If you’ve ever been to the Smoky Mountains, then you know…you know just how beautiful they are. I’ve seen them, and they are beautiful. Nevertheless, there are things about the Smoky Mountains that I didn’t know. I love history and I love ghost towns, and now I find out that there is another one in the Smoky Mountains. It’s Daisy Town, Tennessee, and it has an interesting past. It was a century ago, when Daisy Town was thriving, that the Knoxville elites flocked to the Elkmont area. Sadly, today, the abandoned summer homes of Daisy Town make up a ghost town.

Elkmont started out in the 1830s, as a logging area, and so the moving into the area, and the area began to thrive. By the early 1900s, a lumber company built a railroad to transport the logs, and with that came people too, of course. When people saw that the area was going to make them rich, the affluent people who were living in Knoxville also began to visit the mountains finding them absolutely beautiful. They started building summer homes for themselves, and Daisy Town was born. By the 1920s, Elkmont was a summer playground for the city’s well-to-do population. Of course, if you wanted to spend your summers there, you would need money, so it was really an exclusive area.

The first thing built was the Appalachian Clubhouse, which was a social hub for the prominent members of society, and with that and all the activities, came the cabins and cottages lining the one-lane road to the club. It was specifically this area that became known as Daisy Town. The club hosted dances, games, bingo, and horseshoes, through the 1920s and into the 1930s. Other areas, that had larger houses to draw the very wealthy, were nicknamed Millionaires Row and Society Hill. Nevertheless, time changes things, and even the fancy places like Daisy Town, Millionaires Row, and Society Hill have simply become the “Elkmont Ghost Town” and are nothing more than a tourist attraction for those of us who find ghost towns fascinating. It doesn’t detract from the beauty of the area, and for history buffs, like me, it probably adds to the attraction.

The whole decline of Daisy Town began in 1934, with the creation of the Great Smoky Mountains National Park. It didn’t happen overnight, of course, but the Elkmont area fell within the new park’s borders. The people who owned the homes weren’t forced out but were rather given a lifetime lease. Unfortunately for the families, the lease was not transferable, and as each owner died, the home was transferred to the park service. The slow end to Daisy Town and all the Elkmont vacation spots was complete by the early 1990s, leaving the park with 70 abandoned structures. Without proper care, the buildings began to decay, until all that was left was the eerie reminders of their heyday, such as is common to ghost towns.

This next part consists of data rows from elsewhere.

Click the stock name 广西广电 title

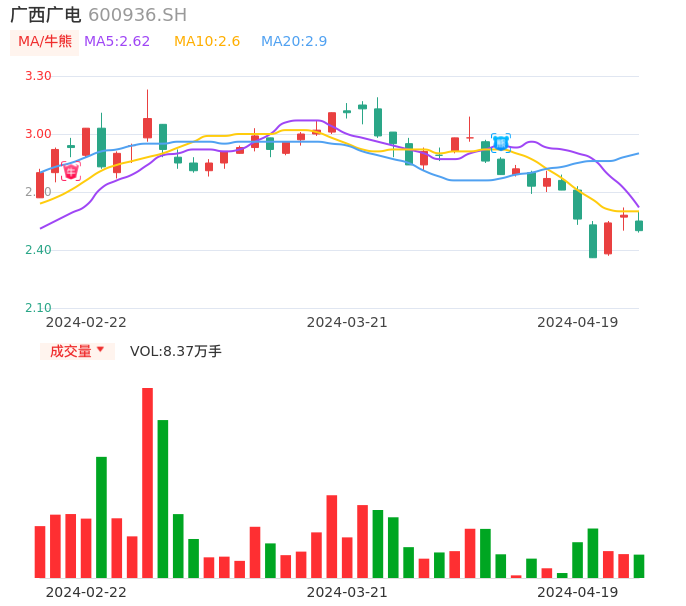coord(45,15)
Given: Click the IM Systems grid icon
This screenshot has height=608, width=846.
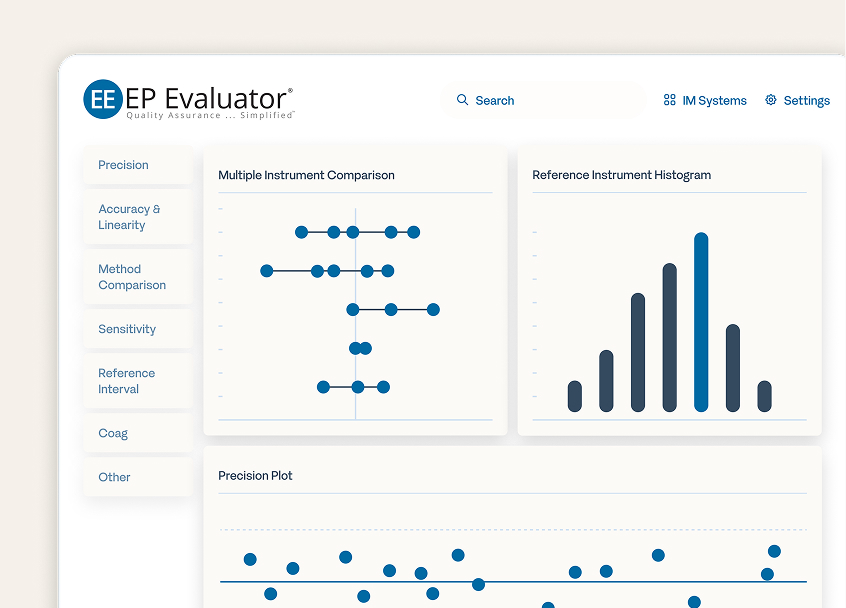Looking at the screenshot, I should point(670,100).
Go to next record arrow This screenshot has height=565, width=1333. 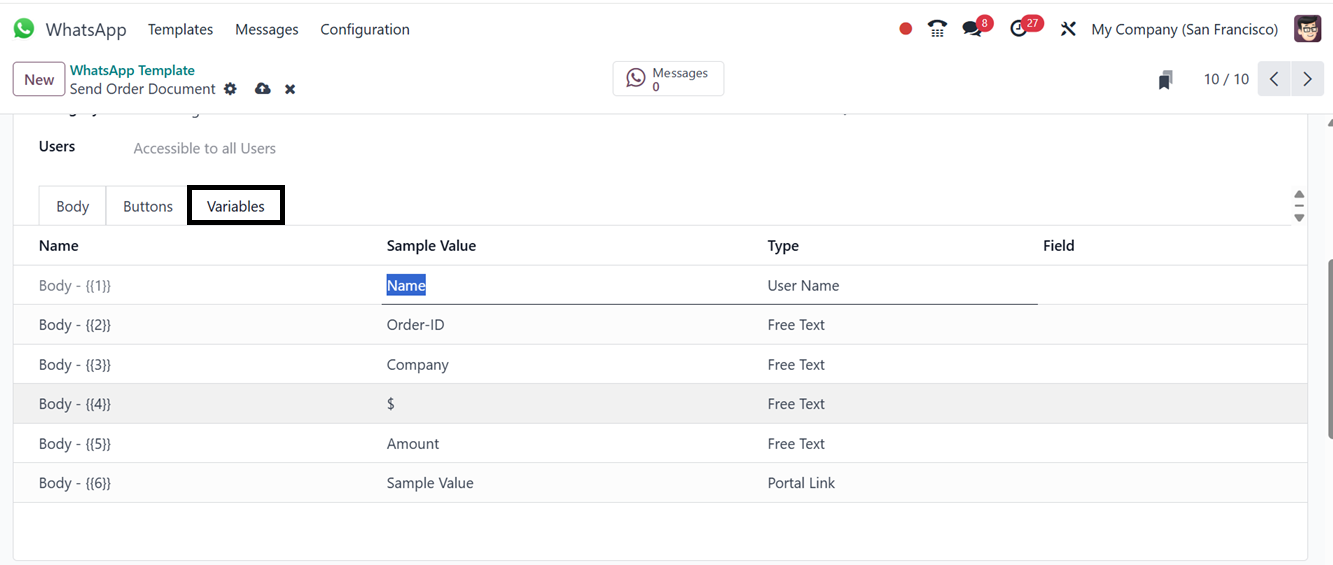1307,79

All is not lost for Daisy Town, however. While the cabins and cottages are closed to the public, you can look inside and picture happier times. The Appalachian Clubhouse was given a different fate. The park service decided to restore it so that it could be used for events. Not only that, but nineteen other structures around Elkmont are slated for renovation by 2025, something I think is very cool. It’s sad to see these parts of our history being allowed to fall apart and disappear. For now, the walk along Jakes Creek Trail will provide view of this historic little area where you can still see chimneys, walls, and other remains of 1920s cabins. It’s an area I hope to visit one day.